● **Records provided**:
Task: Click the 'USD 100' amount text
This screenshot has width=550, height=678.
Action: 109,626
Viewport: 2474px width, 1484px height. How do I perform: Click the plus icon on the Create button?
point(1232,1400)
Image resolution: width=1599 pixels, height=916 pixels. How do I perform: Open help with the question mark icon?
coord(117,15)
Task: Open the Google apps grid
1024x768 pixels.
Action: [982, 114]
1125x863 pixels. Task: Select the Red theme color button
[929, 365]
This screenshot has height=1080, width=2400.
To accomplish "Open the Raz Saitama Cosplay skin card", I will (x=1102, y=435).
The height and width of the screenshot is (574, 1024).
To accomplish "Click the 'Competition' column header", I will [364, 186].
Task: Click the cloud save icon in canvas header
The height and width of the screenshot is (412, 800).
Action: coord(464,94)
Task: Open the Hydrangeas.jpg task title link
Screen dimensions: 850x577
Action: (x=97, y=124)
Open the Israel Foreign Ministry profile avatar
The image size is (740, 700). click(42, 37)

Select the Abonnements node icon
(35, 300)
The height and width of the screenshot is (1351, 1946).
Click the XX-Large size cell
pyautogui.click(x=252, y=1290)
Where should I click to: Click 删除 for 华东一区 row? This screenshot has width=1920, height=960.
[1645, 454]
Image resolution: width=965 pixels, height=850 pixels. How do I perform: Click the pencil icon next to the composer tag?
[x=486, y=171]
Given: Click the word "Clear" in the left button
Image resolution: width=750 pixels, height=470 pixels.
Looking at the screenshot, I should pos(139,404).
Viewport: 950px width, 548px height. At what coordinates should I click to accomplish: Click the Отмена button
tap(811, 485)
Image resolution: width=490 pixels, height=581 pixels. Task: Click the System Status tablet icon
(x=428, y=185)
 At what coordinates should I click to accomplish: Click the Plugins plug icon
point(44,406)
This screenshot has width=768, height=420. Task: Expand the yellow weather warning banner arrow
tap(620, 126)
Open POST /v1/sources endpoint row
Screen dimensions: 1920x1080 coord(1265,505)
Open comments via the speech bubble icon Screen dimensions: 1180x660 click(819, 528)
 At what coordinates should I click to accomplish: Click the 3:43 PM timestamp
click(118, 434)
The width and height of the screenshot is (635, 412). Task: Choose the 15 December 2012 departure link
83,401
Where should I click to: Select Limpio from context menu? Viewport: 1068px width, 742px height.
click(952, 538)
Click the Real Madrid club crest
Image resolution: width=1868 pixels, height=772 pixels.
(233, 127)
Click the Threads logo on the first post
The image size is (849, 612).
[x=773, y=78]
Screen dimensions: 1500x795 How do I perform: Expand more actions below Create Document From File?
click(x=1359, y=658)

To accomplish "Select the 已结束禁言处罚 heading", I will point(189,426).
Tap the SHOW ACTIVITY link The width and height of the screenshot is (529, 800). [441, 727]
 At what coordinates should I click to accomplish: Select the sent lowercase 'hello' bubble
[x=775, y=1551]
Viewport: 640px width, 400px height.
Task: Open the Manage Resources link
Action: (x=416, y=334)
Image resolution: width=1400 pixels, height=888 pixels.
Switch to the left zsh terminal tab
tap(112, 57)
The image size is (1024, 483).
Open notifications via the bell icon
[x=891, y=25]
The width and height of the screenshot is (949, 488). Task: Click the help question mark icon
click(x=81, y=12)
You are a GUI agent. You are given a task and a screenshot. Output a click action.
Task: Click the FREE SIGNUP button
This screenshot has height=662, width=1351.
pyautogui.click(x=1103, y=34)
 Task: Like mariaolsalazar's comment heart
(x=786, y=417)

● **What is being asked**: Print nothing except the lines from the line containing "The width and height of the screenshot is (635, 412)." to the end of the listing, exactly as written.

● **Your response**:
The width and height of the screenshot is (635, 412). Task: Choose the 15 December 2012 departure link
83,401
Where should I click to: Select Limpio from context menu? Viewport: 1068px width, 742px height.
click(952, 538)
Click the Real Madrid club crest
Image resolution: width=1868 pixels, height=772 pixels.
(233, 127)
Click the Threads logo on the first post
The image size is (849, 612).
[x=773, y=78]
Screen dimensions: 1500x795 How do I perform: Expand more actions below Create Document From File?
click(x=1359, y=658)

To accomplish "Select the 已结束禁言处罚 heading", I will point(189,426).
Tap the SHOW ACTIVITY link The width and height of the screenshot is (529, 800). [441, 727]
 At what coordinates should I click to accomplish: Select the sent lowercase 'hello' bubble
[x=775, y=1551]
Viewport: 640px width, 400px height.
Task: Open the Manage Resources link
Action: (x=416, y=334)
Image resolution: width=1400 pixels, height=888 pixels.
Switch to the left zsh terminal tab
tap(112, 57)
The image size is (1024, 483).
Open notifications via the bell icon
[x=891, y=25]
The width and height of the screenshot is (949, 488). Task: Click the help question mark icon
click(x=81, y=12)
You are a GUI agent. You are given a task and a screenshot. Output a click action.
Task: Click the FREE SIGNUP button
This screenshot has height=662, width=1351.
pyautogui.click(x=1103, y=34)
 Task: Like mariaolsalazar's comment heart
(x=786, y=417)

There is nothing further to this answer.